Can you render the lines between the one holding "Open More options" and the one holding "tap(175, 161)", inclusive, as a JSON list of strings, one string per line and blank lines left out?

* START Task inputs *

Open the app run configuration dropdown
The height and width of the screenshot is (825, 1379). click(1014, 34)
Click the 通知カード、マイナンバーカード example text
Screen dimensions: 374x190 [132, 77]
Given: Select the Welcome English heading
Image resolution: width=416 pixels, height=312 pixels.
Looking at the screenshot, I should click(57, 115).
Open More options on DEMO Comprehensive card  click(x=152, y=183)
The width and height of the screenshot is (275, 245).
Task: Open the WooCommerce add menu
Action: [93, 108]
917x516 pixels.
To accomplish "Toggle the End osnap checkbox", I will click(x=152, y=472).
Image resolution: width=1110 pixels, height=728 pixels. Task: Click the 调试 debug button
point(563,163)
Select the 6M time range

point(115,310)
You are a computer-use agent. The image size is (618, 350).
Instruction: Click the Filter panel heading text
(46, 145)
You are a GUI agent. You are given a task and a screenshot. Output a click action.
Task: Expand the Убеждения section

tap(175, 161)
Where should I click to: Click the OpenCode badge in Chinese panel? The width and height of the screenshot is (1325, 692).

* END Task inputs *

## Full answer
[
  "Open More options on DEMO Comprehensive card  click(x=152, y=183)",
  "The width and height of the screenshot is (275, 245).",
  "Task: Open the WooCommerce add menu",
  "Action: [93, 108]",
  "917x516 pixels.",
  "To accomplish \"Toggle the End osnap checkbox\", I will click(x=152, y=472).",
  "Image resolution: width=1110 pixels, height=728 pixels. Task: Click the 调试 debug button",
  "point(563,163)",
  "Select the 6M time range",
  "point(115,310)",
  "You are a computer-use agent. The image size is (618, 350).",
  "Instruction: Click the Filter panel heading text",
  "(46, 145)",
  "You are a GUI agent. You are given a task and a screenshot. Output a click action.",
  "Task: Expand the Убеждения section",
  "tap(175, 161)"
]